The team used Markov modeling to simulate how patients on each of these 3 treatments would progress through different health states over time — based largely on data from randomized clinical studies — and to predict the cost-effectiveness of each series of treatment at 10 years, including the costs of follow-up visits and diagnostic test imaging, in addition to the costs of the treatments themselves.
Probabilistic sensitivity analysis — whereby simulations were repeated 1 million times while varying model parameters to better reflect the variability in a real patient population — revealed that upfront MDT followed by systemic therapy was the most cost-effective strategy in nearly 54% of simulations. Total cost estimates for this approach ranged from $76,000 to $180,000, compared with ranges of $124,000 to $224,000 for the second approach, and $103,000 to $181,000 for the third approach.
Dr Kishan and his colleagues chose the now-generic drug abiraterone as an advanced therapy in their model, whereas other advanced agents, such as enzalutamide or apalutamide, would produce different results. If those had been employed instead of abiraterone in the study, upfront MDT may potentially appear even more cost-effective than the results suggested, they wrote.
The paper is “very provocative” in that it examines how different treatment approaches could potentially preserve oncologic outcomes, said Jennifer Cullen, PhD, MPH, associate director for cancer population sciences at the Case Comprehensive Cancer Center in Cleveland, Ohio, who wasn’t involved in the research. “It’s really being thoughtful about [whether] we are really preserving meaningful quantity of life, while we’re certainly causing declining quality of life.”

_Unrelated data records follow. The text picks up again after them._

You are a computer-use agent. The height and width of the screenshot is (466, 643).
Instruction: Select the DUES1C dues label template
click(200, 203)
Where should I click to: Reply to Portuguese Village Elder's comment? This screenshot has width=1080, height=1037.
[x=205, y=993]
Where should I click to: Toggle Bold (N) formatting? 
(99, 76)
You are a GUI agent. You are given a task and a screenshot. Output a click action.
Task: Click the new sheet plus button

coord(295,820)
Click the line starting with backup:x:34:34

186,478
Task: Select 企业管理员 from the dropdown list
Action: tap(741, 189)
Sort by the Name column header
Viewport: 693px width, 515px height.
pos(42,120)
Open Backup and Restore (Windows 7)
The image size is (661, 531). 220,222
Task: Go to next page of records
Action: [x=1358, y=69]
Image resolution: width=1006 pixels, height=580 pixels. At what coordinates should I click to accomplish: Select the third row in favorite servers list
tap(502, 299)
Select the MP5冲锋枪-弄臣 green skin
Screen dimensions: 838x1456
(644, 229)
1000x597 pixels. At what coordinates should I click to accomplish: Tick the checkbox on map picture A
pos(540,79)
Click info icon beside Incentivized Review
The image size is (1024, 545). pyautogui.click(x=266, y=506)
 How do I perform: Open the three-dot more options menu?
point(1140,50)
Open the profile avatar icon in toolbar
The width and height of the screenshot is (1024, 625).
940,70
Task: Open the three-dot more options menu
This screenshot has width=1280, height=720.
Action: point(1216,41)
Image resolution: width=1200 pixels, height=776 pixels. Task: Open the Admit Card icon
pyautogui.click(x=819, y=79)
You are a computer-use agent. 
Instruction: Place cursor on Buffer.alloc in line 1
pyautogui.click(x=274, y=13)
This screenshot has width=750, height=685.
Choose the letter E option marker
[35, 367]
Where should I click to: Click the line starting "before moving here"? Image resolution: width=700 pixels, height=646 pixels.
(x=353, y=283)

However, trials are needed before these findings can be adopted into practice, she added. “Because it’s based on modeling, and not actual observation of patients or randomized clinical trial data, I would be hesitant to get too excited and adopt this as the new thinking,” she added. Limitations of the study acknowledged by the authors included, for instance, uncertainties around whether trial data from patients with de novo metastatic disease would apply to patients with oligorecurrent disease, and various assumptions, such as assuming that all patients whose disease did not respond to systemic therapy would have similar outcomes irrespective of the prior treatments they had received.
Whether upfront MDT actually improves long-term survival outcomes and causes a meaningful delay in disease progression still needs to be studied in clinical trials, Dr Kishan said. “Is there a penalty someone would incur because they delayed these [systemic] drugs? Would those patients do worse, because they started these drugs later?,” he asked. “The converse is also true: we don’t know if there might be a meaningful benefit to doing this type of treatment, and maybe delaying the need to use 1 of these advanced drugs and maybe extending the time that that drug could be effective. From an effectiveness-against-the-cancer standpoint, [our study] is quite preliminary.”
Disclosure: Some of the investigators disclosed various financial ties to the pharmaceutical industry in this study. For a full list of disclosures, please refer to the original paper.